Curitiba - A Vara de Execuções Penais (VEP) de Curitiba recebeu ontem uma cópia do mandado de prisão do policial civil Délcio Augusto Rasera expedido pela Vara Criminal de Campo Largo, onde ele responde a um processo em que é acusado de chefiar um esquema de escutas telefônicas clandestinas. Por causa deste mandado, Rasera, que estava detido havia quase quatro meses, não poderia ter sido libertado na última sexta-feira, quando a 5ª Vara Criminal da capital lhe concedeu um alvará de soltura referente a outro processo. A VEP reconheceu o equívoco e atribuiu o engano a falhas de informação e ao excesso de alvarás naquele dia.
  O mandado de prisão repassado ontem pelo juiz Gaspar Luiz Mattos de Araújo Filho, de Campo Largo, foi exepedido em setembro, quando a Promotoria de Investigação Criminal (PIC) do Ministério Público desencadeou a operação em que Délcio Rasera acabou preso. O problema é que o mandado não havia sido cadastrado na VEP, órgão judicial responsável por controlar os pedidos de prisão e soltura de pessoas acusadas de crimes. Com isso, quando foi concedido o alvará da 5ªVara, onde Rasera responde a um processo por posse ilegal de armas, a VEP não encontrou outros pedidos de prisão contra o policial e acabou permitindo sua libertação.
  Ontem, o chefe do setor de alvarás de soltura da VEP, Arno Petris, reconheceu o erro. ‘‘Foi um equívoco de informações’’, disse. ‘‘Mas não houve qualquer tipo de má-fé.
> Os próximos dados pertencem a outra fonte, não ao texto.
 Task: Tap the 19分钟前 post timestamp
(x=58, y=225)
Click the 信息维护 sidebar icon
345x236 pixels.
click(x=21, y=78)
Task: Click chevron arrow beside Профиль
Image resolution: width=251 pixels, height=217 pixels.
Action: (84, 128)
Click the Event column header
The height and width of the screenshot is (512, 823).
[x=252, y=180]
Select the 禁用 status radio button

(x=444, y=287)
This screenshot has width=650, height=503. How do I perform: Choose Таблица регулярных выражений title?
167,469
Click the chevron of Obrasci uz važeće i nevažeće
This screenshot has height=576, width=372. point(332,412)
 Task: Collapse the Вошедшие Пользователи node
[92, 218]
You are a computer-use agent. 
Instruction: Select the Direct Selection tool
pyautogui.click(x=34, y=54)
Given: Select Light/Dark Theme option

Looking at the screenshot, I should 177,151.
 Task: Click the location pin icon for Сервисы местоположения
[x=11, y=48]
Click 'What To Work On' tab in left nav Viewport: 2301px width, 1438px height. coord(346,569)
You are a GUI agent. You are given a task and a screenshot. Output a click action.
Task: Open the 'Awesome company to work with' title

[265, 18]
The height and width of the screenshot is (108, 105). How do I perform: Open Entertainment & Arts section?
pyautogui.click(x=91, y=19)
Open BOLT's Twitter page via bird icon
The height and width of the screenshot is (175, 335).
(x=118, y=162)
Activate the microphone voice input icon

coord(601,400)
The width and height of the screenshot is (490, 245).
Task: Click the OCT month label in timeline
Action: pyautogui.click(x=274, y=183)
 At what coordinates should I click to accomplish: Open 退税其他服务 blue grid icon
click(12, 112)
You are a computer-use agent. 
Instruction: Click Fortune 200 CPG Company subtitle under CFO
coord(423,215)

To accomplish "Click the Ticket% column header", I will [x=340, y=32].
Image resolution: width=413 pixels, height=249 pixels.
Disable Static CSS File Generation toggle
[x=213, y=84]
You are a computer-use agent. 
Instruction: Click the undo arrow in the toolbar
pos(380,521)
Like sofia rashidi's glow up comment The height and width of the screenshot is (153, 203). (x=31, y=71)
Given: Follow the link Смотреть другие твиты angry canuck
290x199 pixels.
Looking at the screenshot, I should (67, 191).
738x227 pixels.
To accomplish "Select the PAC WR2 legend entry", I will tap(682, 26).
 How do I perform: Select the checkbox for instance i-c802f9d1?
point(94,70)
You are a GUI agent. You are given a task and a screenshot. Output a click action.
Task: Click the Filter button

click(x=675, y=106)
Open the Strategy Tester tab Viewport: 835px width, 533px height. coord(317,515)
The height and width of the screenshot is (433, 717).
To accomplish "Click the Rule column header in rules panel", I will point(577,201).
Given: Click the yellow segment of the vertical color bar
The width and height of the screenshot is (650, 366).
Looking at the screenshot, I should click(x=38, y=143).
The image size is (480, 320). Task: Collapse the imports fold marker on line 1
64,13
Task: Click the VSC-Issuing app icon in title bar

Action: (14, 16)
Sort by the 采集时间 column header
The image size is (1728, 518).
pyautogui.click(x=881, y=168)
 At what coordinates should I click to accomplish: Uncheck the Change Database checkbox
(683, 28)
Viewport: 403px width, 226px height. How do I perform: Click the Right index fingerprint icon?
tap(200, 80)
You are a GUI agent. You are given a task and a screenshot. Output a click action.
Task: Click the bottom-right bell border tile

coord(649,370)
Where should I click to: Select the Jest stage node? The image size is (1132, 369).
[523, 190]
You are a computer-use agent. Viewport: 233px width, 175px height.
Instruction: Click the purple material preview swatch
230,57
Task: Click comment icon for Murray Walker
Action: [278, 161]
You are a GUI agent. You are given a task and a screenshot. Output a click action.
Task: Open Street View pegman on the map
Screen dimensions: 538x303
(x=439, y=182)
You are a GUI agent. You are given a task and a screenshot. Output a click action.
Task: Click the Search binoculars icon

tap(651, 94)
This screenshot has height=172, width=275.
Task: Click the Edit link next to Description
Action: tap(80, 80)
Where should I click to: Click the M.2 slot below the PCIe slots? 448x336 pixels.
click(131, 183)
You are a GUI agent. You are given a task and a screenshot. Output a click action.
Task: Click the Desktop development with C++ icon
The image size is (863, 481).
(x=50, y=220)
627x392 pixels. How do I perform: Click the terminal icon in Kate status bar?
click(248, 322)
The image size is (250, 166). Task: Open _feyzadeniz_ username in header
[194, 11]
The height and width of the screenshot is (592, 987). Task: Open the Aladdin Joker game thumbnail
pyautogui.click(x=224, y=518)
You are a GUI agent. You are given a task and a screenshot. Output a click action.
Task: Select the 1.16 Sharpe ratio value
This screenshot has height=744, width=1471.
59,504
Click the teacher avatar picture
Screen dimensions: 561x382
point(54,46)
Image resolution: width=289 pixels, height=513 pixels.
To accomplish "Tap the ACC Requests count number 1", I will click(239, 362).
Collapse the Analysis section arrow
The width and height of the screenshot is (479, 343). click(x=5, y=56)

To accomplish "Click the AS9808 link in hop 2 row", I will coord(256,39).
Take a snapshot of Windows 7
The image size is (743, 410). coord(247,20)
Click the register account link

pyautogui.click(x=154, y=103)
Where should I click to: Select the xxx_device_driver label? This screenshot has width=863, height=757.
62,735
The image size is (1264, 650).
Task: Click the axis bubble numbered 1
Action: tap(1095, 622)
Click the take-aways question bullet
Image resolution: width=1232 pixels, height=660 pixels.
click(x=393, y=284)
O alvará da 5ªVara chegou até nós sem nenhum tipo de pressão para que fosse liberado’’, acrescentou.
  Petris atribuiu o fato de o alvará de soltura de Délcio Rasera ter passado desapercebido ao excesso de documentos analisados na sexta-feira. ‘‘Naquele dia saíram da VEP quase cem alvarás’’, conta. ‘‘Não vou ter bola de cristal para saber se todos os nomes que estão neles respondem a outros processos’’, justificou, garantindo que o mandado de prisão expedido pela Vara Criminal de Campo Largo não estava cadastrado na VEP e por isso não apareceu no sistema de consulta.
  Na tarde de ontem, o mandado foi novamente enviado à VEP, que finalmente o cadastrou em seu sistema. Segundo Petris, o mandado seria enviado para a Polícia Civil, que a partir de então seria a responsável por recapturar Délcio Rasera. Como se trata de mandado contra um policial, ele seria enviado para a Corregedoria da instituição.
  A assessoria de imprensa da Secretaria de Estado da Segurança Pública (Sesp) afirmou, no entanto, que não se manifesta sobre o assunto. Até a tarde de ontem, não havia informações sobre o paradeiro de Rasera. Comentários extra-oficiais davam conta de que ele teria viajado com sua esposa para São Paulo. Seu advogado, Luiz Fernando Comegno, foi novamente procurado pela reportagem, mas não foi localizado.
  Ontem, o advogado René Dotti, que é assistente da acusação no processo dos grampos telefônicos, afirmou que vai entrar com um pedido de investigação na Corregedoria da Justiça para que se apure de quem foi o erro que permitiu a libertação de Rasera. Segundo Dotti, como se trata de um assunto amplamente divulgado pela imprensa nos últimos meses, causa estranheza o fato ninguém ter checado a situação do policial perante a Comarca de Campo Largo.